Sunday, February 18, 2018

                                         BALL'S  THEOREM

Mustelid finds Tim Ball incredible

RICHARD CONNOLLEY WRITES:
"There's been a long-running lawsuit of Andrew Weaver against Tim Ball, who said naughty things about him. For background, or the-right-guys-won, see the Smoggies or Sou or doubtless others. And you can read the judgement itself. If you'd like to be told that TB won, then WUWT is your source; or in somewhat more detail, but be careful how much of that you read because even they can't help but quote some incriminating material. Judith Curry has a reasonably balanced set of quotes which cannot but look bad for TB, but of course she can't help veering off to her hobby-horse, Mann. The main substance of the judge's conclusion is that

the Article is poorly written and does not advance credible arguments in favour of Dr. Ball’s theory about the corruption of climate science. Simply put, a reasonably thoughtful and informed person who reads the Article is unlikely to place any stock in Dr. Ball’s views, including his views of Dr. Weaver as a supporter of conventional climate science. In Vellacott v. Saskatoon Star Phoenix Group Inc. et al, 2012 SKQB 359 [Vellacott], the court found that certain published comments were not defamatory because they were so ludicrous and outrageous as to be unbelievable and therefore incapable of lowering the reputation of the plaintiff in the minds of right-thinking persons (at para. 70).
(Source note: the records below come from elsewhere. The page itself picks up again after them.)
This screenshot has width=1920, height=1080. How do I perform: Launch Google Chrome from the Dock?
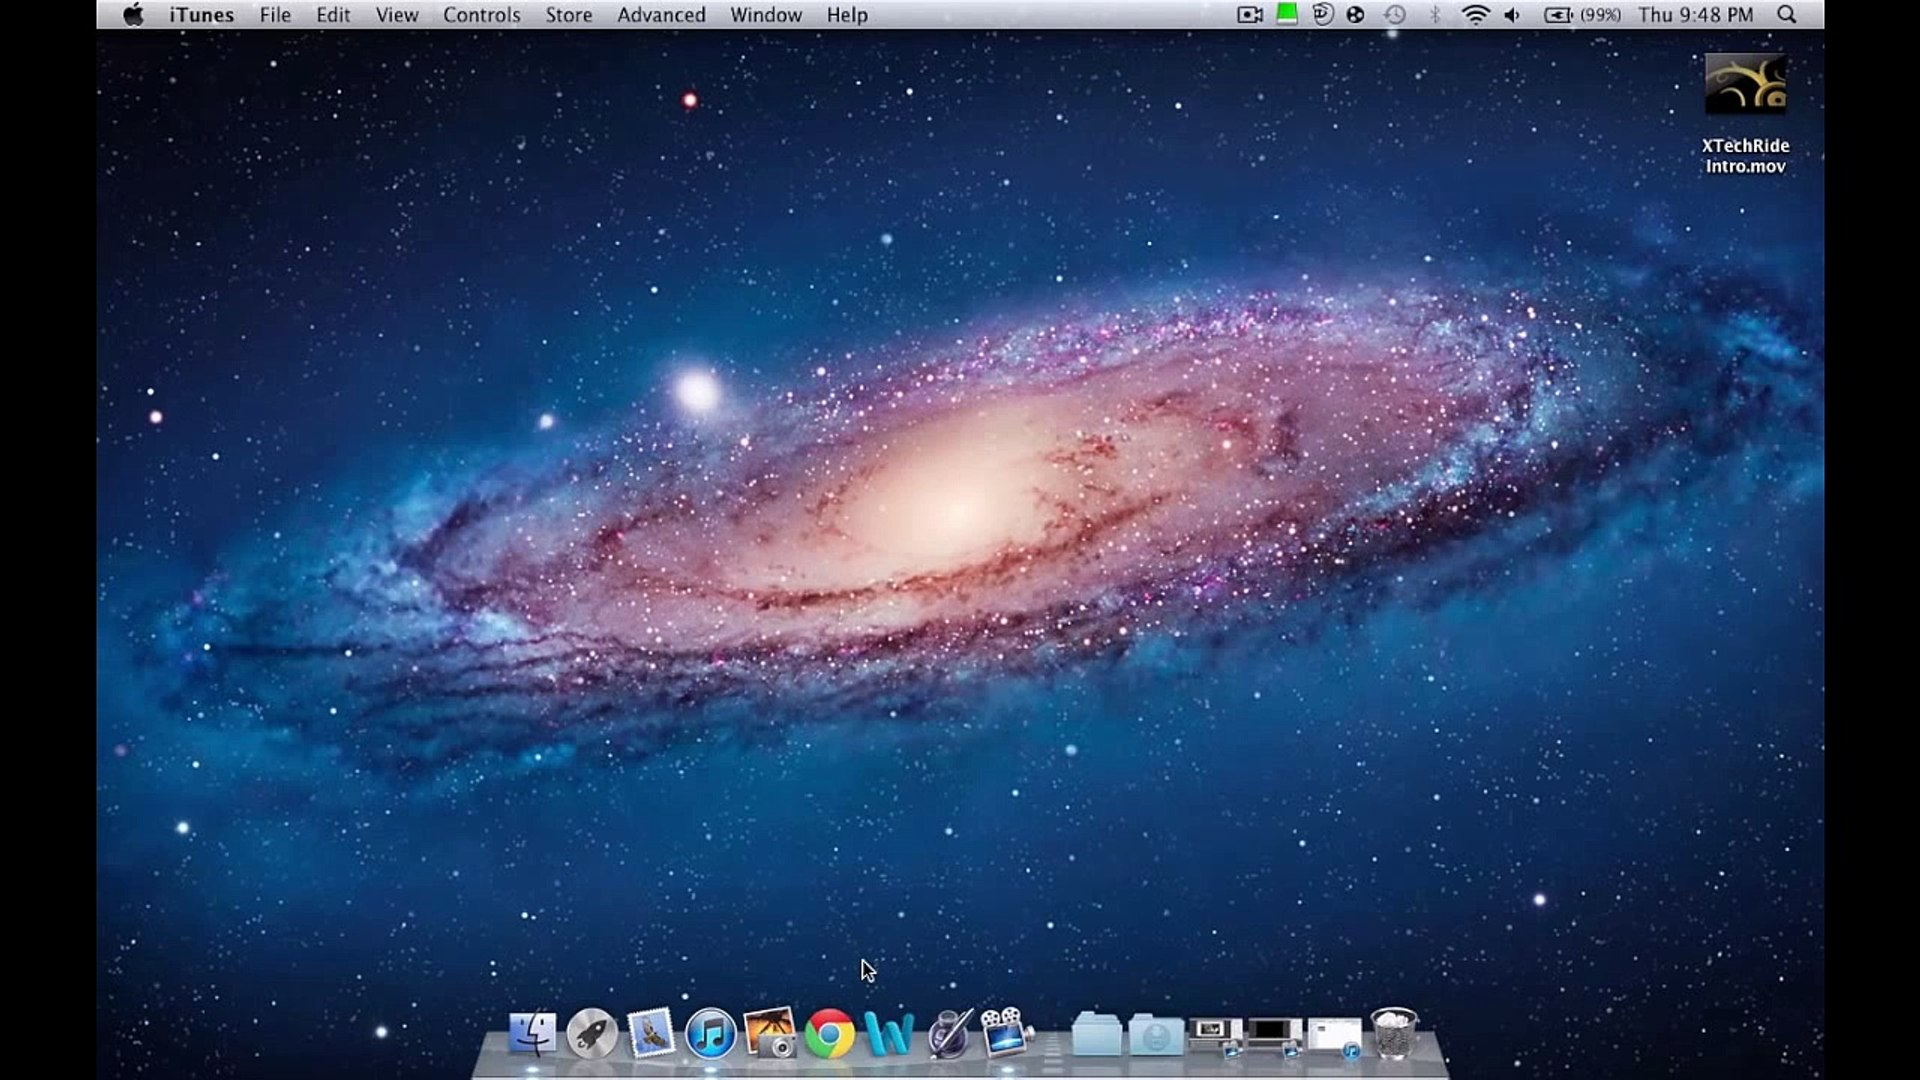pos(829,1035)
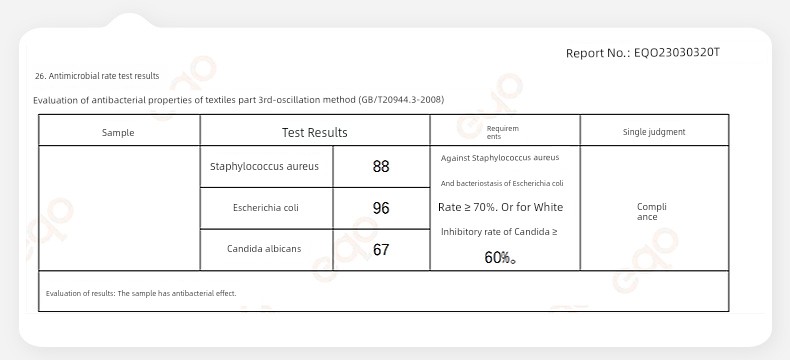Click the Single judgment column header

(654, 132)
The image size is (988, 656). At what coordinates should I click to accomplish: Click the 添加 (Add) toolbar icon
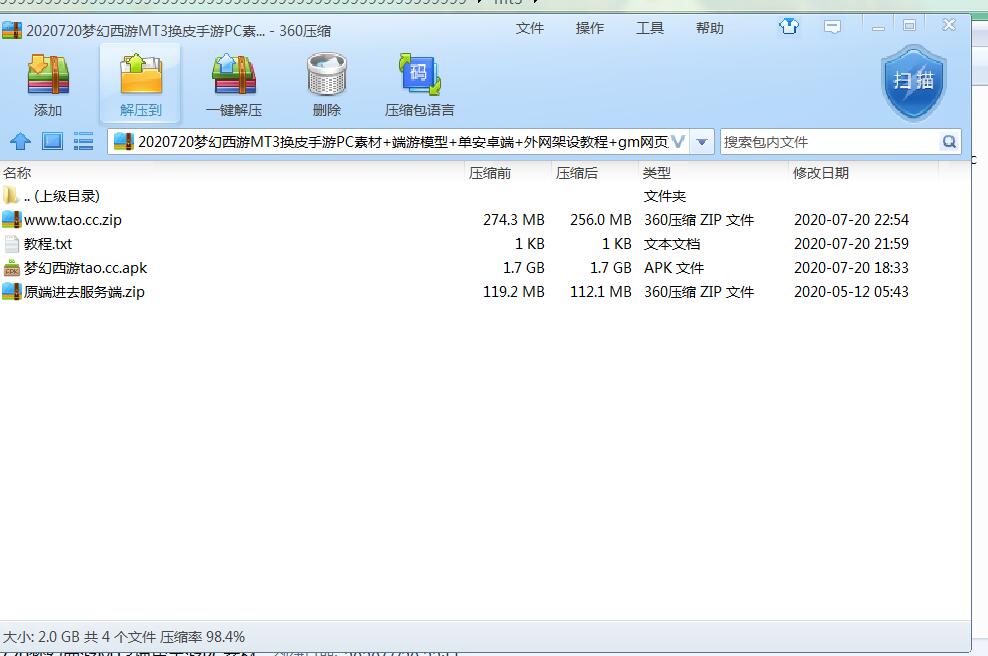tap(47, 84)
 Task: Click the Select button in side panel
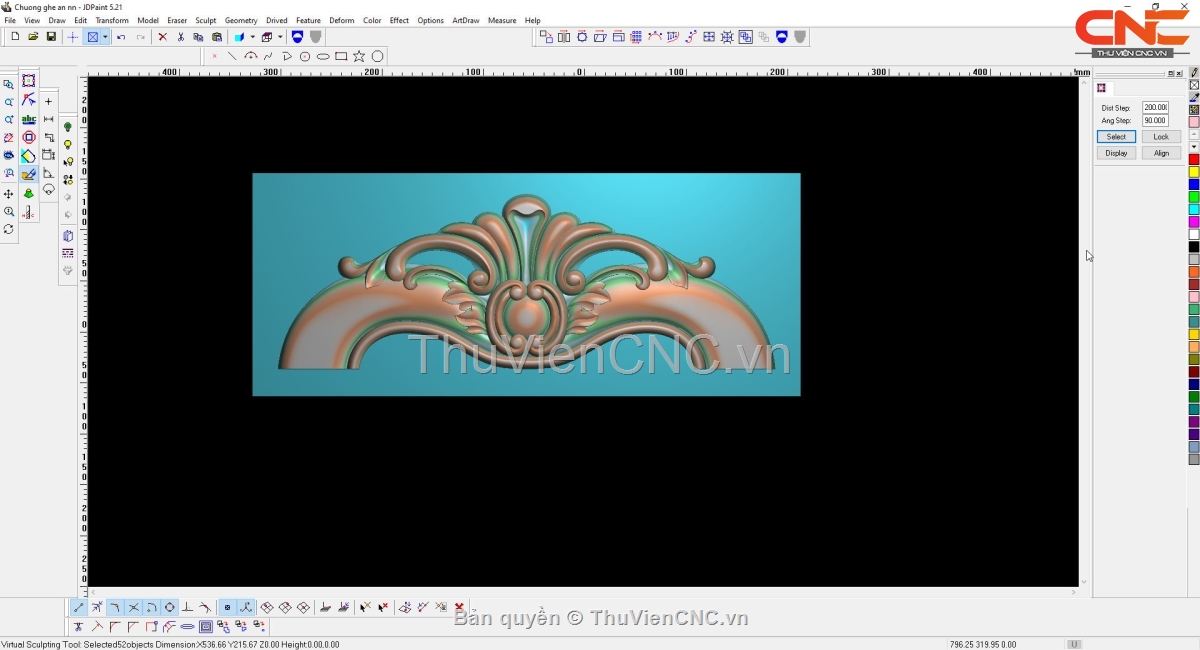point(1116,137)
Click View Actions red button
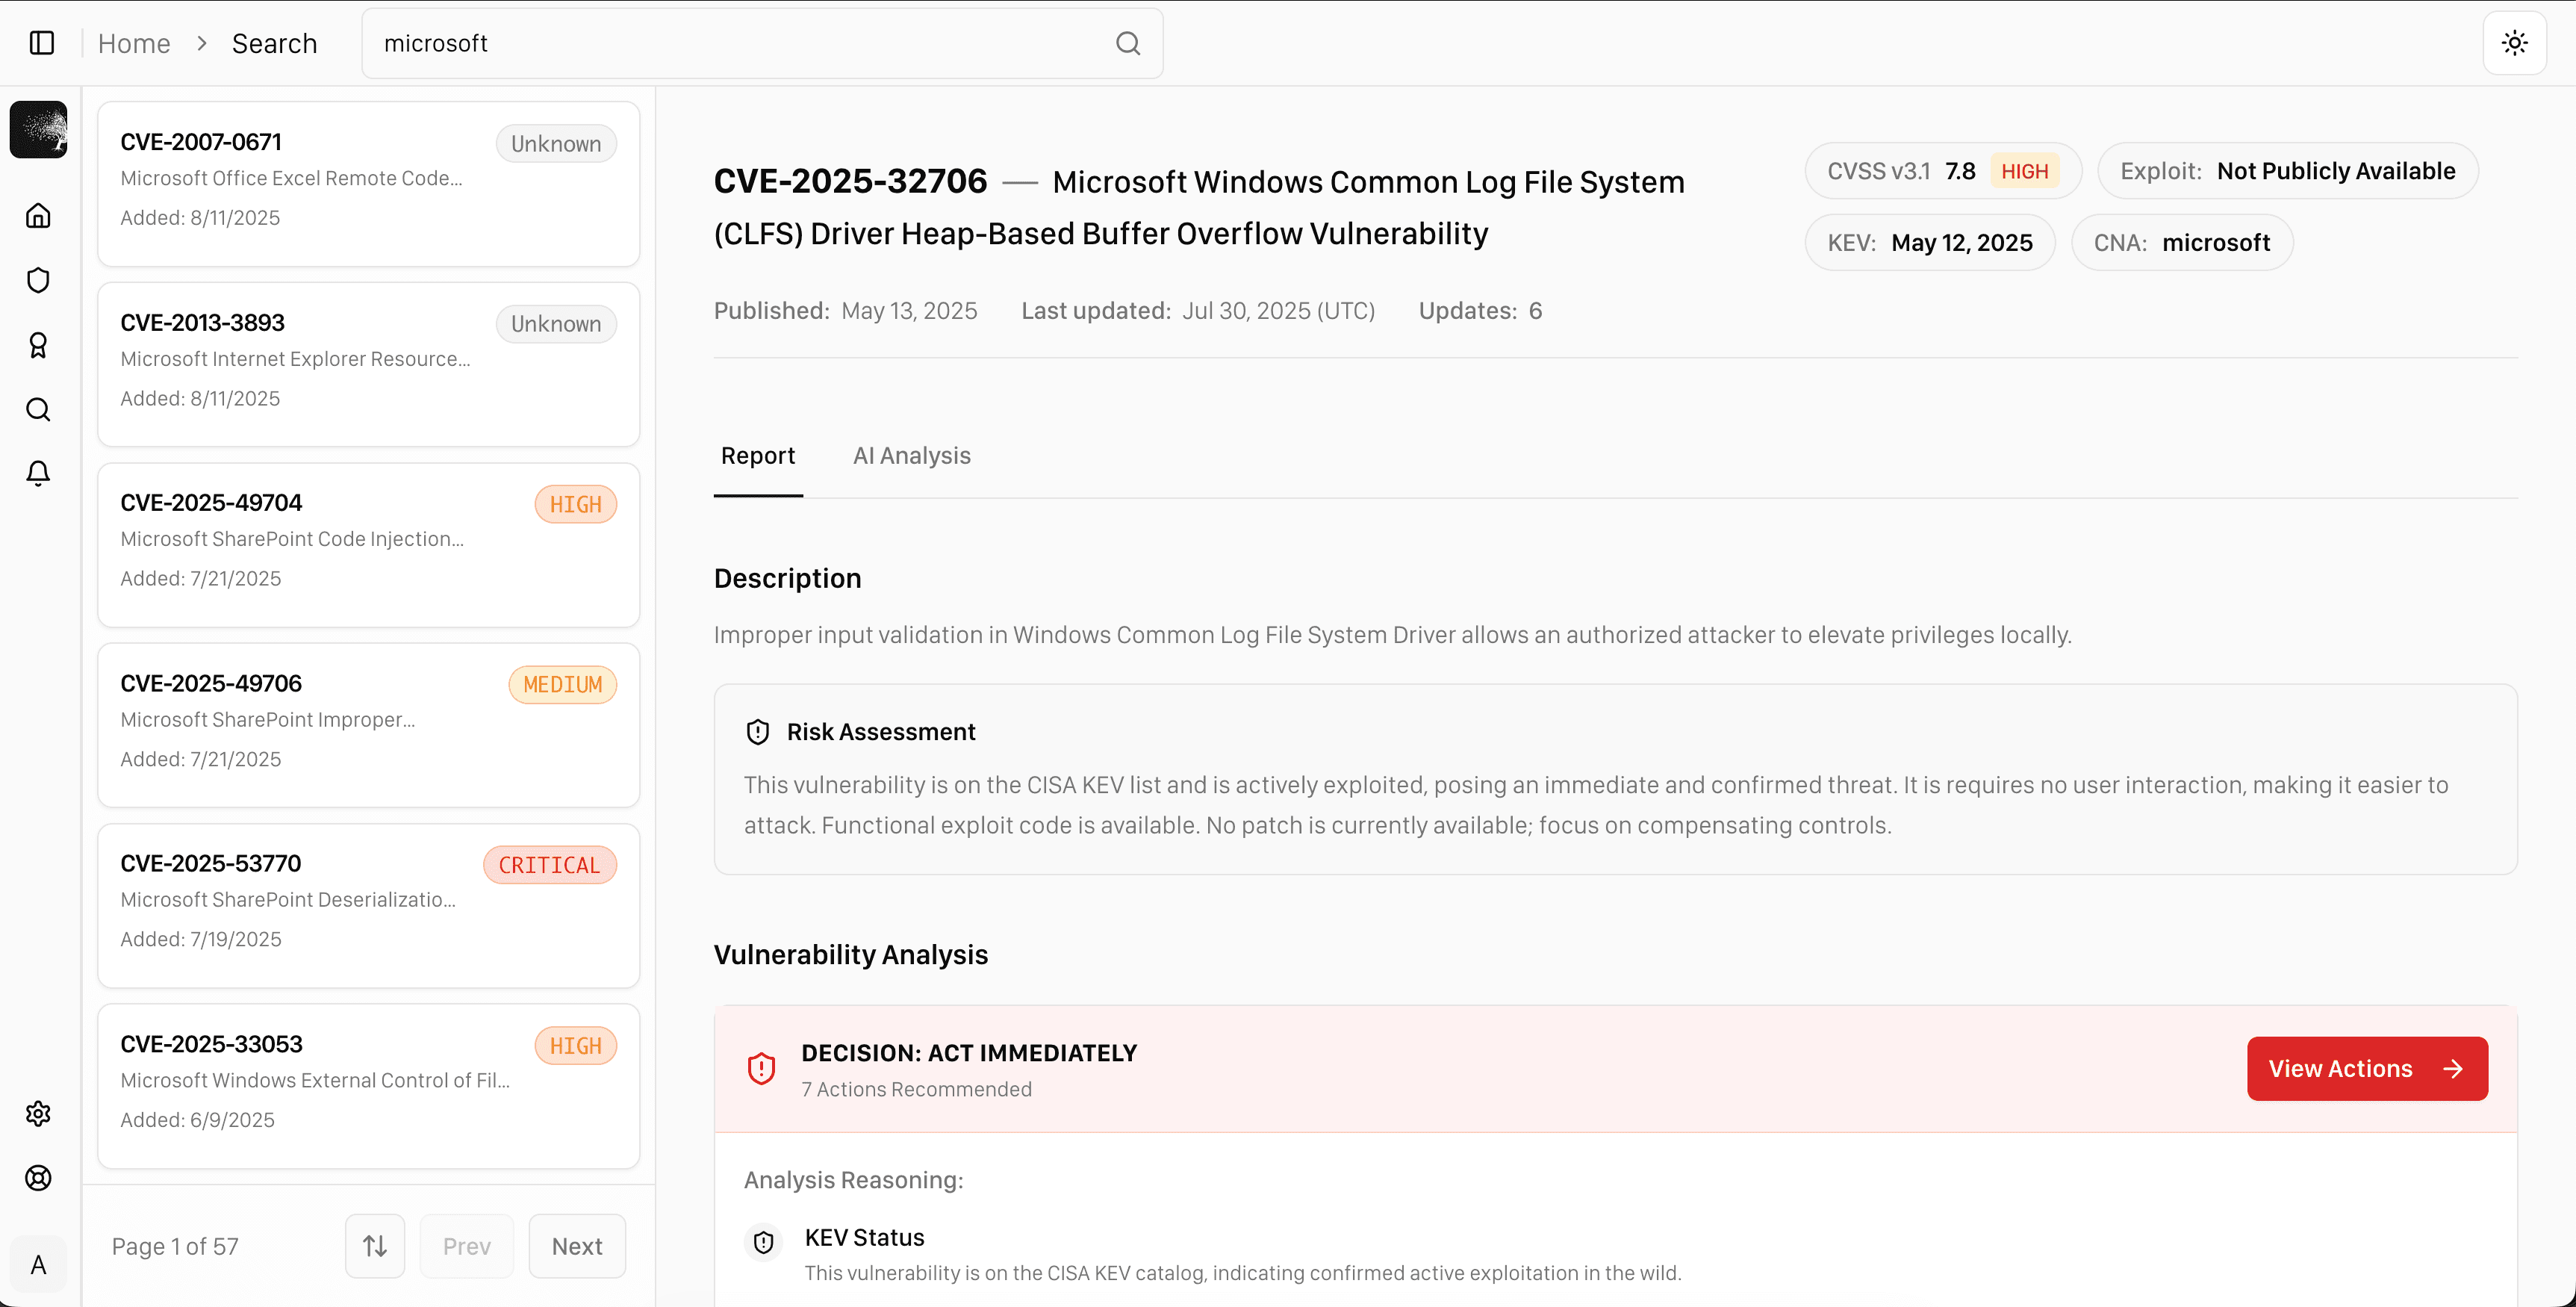2576x1307 pixels. (2366, 1068)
While the impugned words here are not as hyperbolic as the words in Vellacott, they similarly lack a sufficient air of credibility to make them believable and therefore potentially defamatory.

There is more, which I'll get to, but that's the main point; and of course, it is the version that makes Ball the loser: his article cannot be defamatory, because it isn't credible to any but the credulous."
For a more disinterested legal commentary, WUWT offers:
Tim Ball’s Victory in the First Climate Lawsuit Judgment – The Backstory
By, wait for it      Dr. Tim Ball



This is not a polar bear
In one of his better efforts, Ball proposed changes in 16th & 17th century landscape painting as  a proxy for  cosmic rays.
The noted Hudson Bay blanket authority and Canadian goose historian theorized that increased cloud cover in paintings constituted a better cosmic ray flux proxy than the inconvenient CERN cloud chamber results. He opined in WUWT that the  shift in baroque painting, from  blue skies  to  cloudy gray, signified that rising cosmic rays must have caused the Little Ice Age.